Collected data
• • • • • • •
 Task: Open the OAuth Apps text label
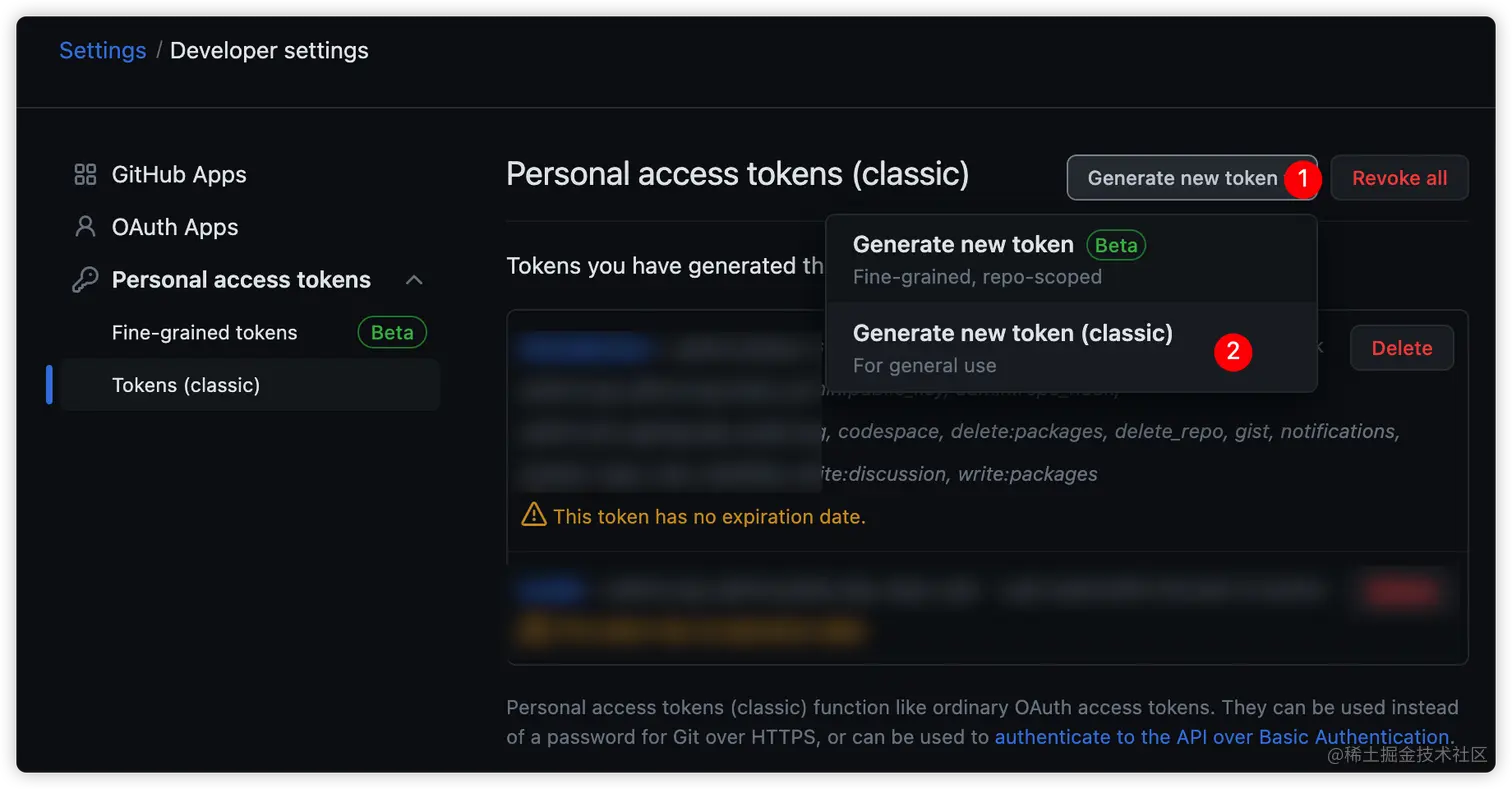point(175,227)
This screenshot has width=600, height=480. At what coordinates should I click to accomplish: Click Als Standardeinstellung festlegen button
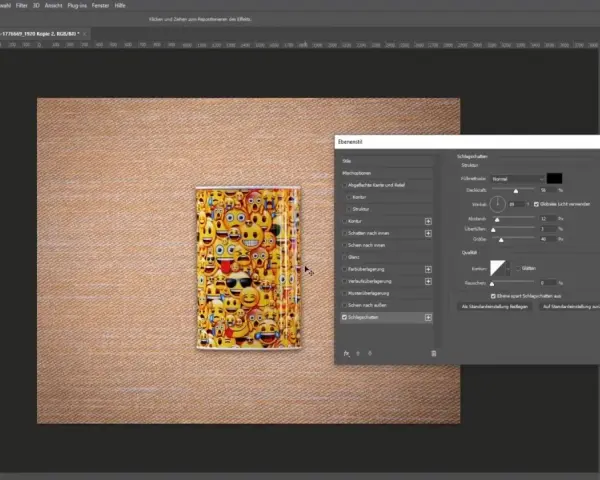(495, 307)
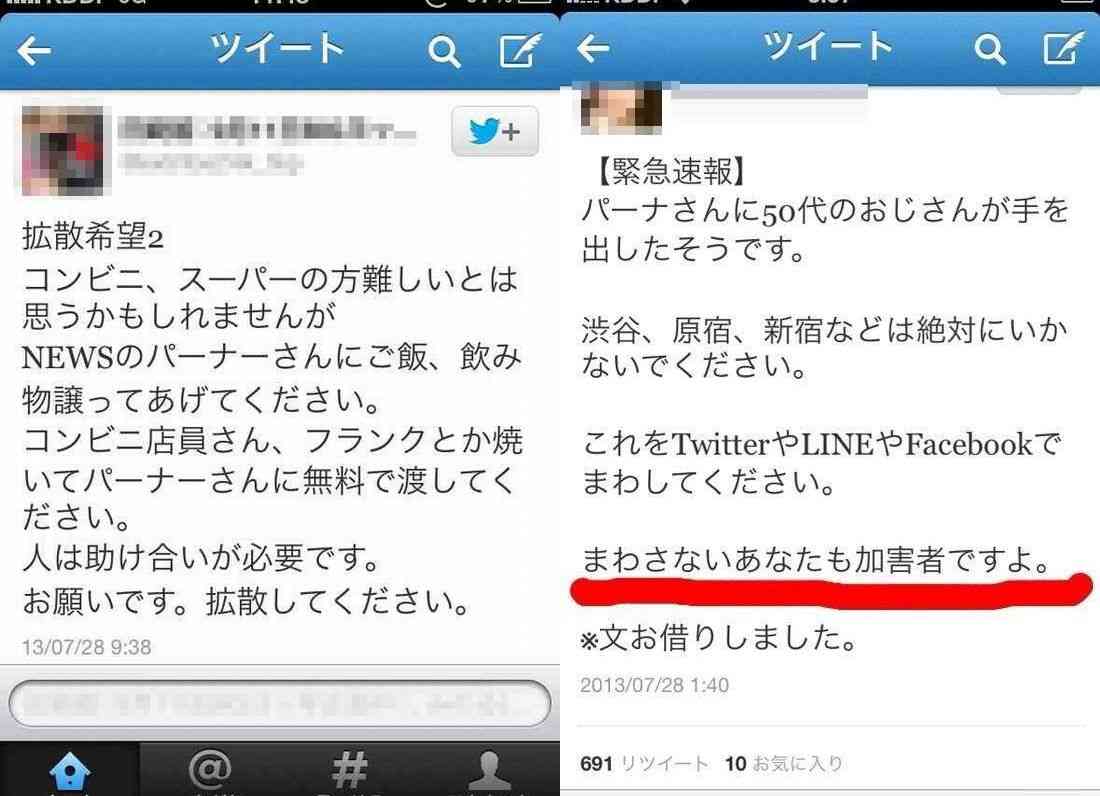Open blurred username of left tweet author

point(267,131)
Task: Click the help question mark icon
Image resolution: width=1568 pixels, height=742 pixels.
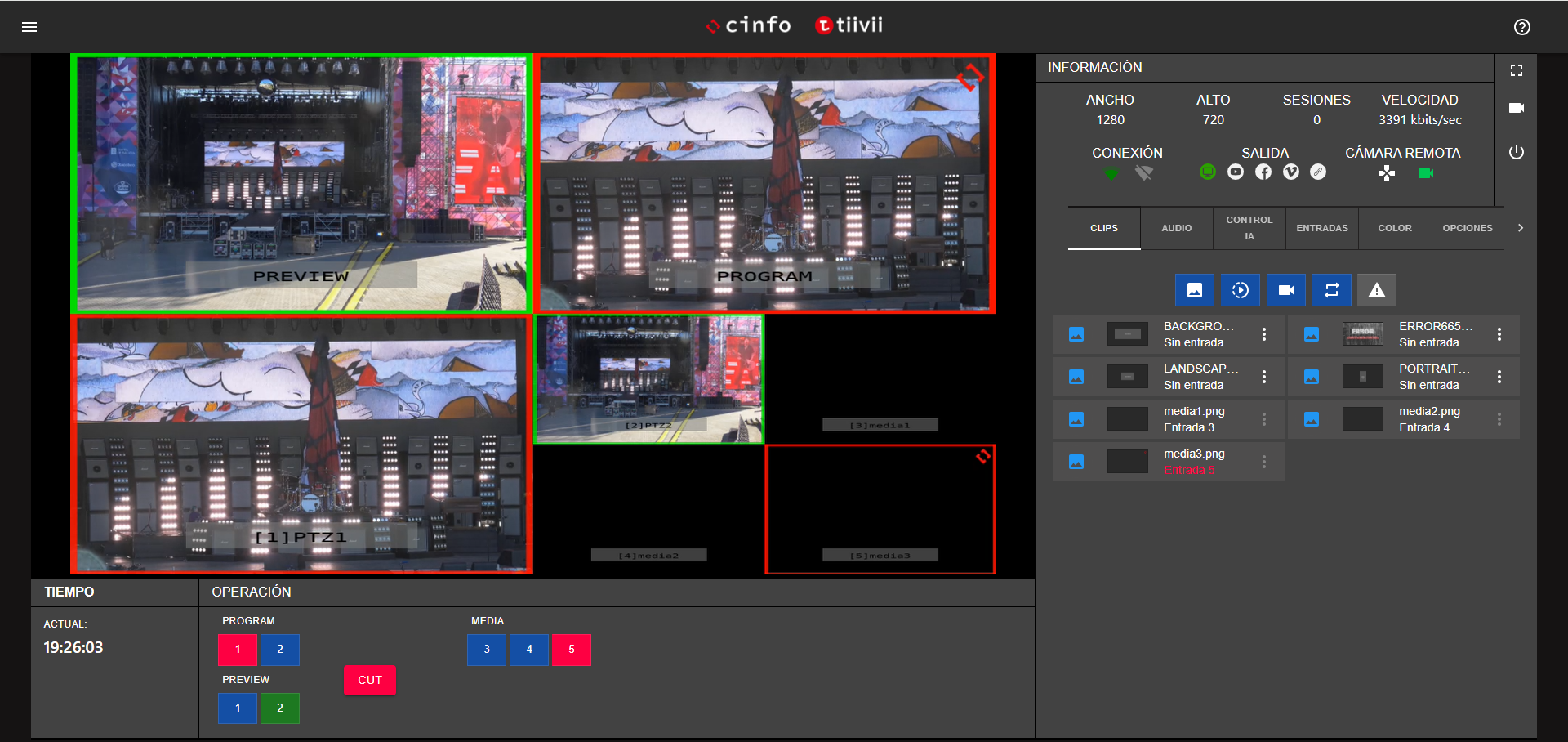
• • • • • • •
ACTION ITEM
With the images left out, set down each record exactly as it appears.

EXPECTED ANSWER
 Task: Open the OAuth Apps text label
point(175,227)
This screenshot has width=600, height=480. At what coordinates should I click to accomplish: Click Als Standardeinstellung festlegen button
(495, 307)
Open blurred username of left tweet author

point(267,131)
Task: Click the help question mark icon
Image resolution: width=1568 pixels, height=742 pixels.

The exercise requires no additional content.